Die Kanzlerin will den Briten beim EU-Ausstieg keinen Druck machen. Außenminister Steinmeier schlägt ganz andere Töne an - und warnt vor einer Hängepartie.

Von Stefan Braun, Berlin

Das Europa der verschiedenen Geschwindigkeiten - seit dem britischen Referendum für ein Ende der EU-Mitgliedschaft Großbritanniens hat das Thema wieder Konjunktur; genährt auch durch eine neue französisch-deutsche Initiative, die in den kommenden Tagen die Außenminister Frankreichs und Deutschlands konkret vorstellen wollen. Am Tag zwei nach dem Beschluss der Briten zeigt sich aber, dass bislang ganz woanders unterschiedliche Geschwindigkeiten vorherrschen: in der deutschen Hauptstadt.

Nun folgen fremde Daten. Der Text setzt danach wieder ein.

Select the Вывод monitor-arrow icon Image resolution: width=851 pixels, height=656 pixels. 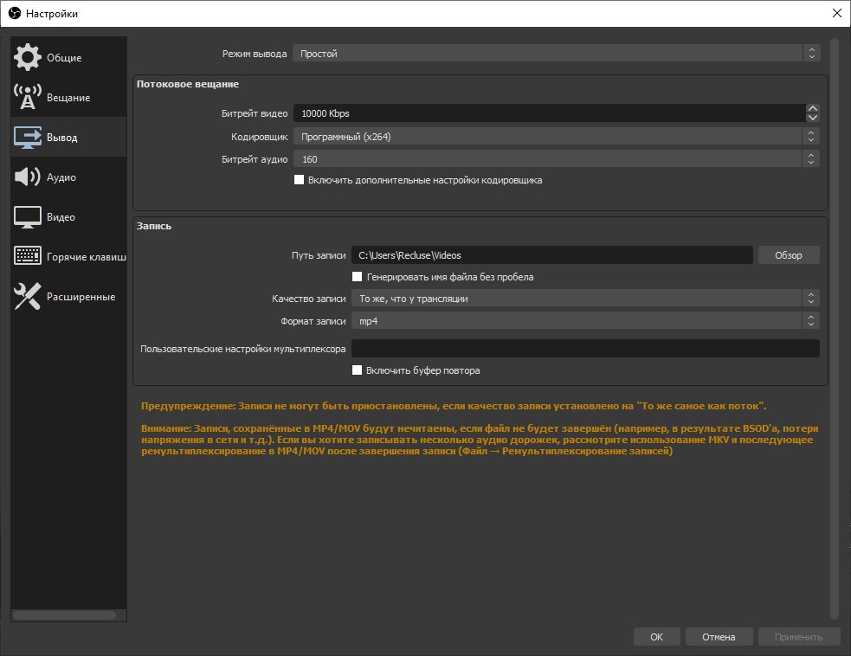tap(28, 138)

Bundeskanzlerin Angela Merkel präsentierte sich am Samstag nach einem Treffen der Spitzen von CDU und CSU betont großzügig gegenüber London. Sie erklärte, es läge nun erst einmal an der britischen Regierung, wie und wann sie den Austritt aus der EU angehen werde. Merkel betonte, sie gehe natürlich davon aus, dass London das Ergebnis umsetzen werde. Zur Frage, wie schnell das geschehen sollte, sagte die Kanzlerin aber: "Ehrlich gesagt soll es nicht ewig dauern, das ist richtig. Aber ich würde mich auch nicht wegen einer kurzen Zeit verkämpfen." Merkel bleibt sich treu: Auch in bitteren Zeiten soll bloß keiner Hektik verbreiten.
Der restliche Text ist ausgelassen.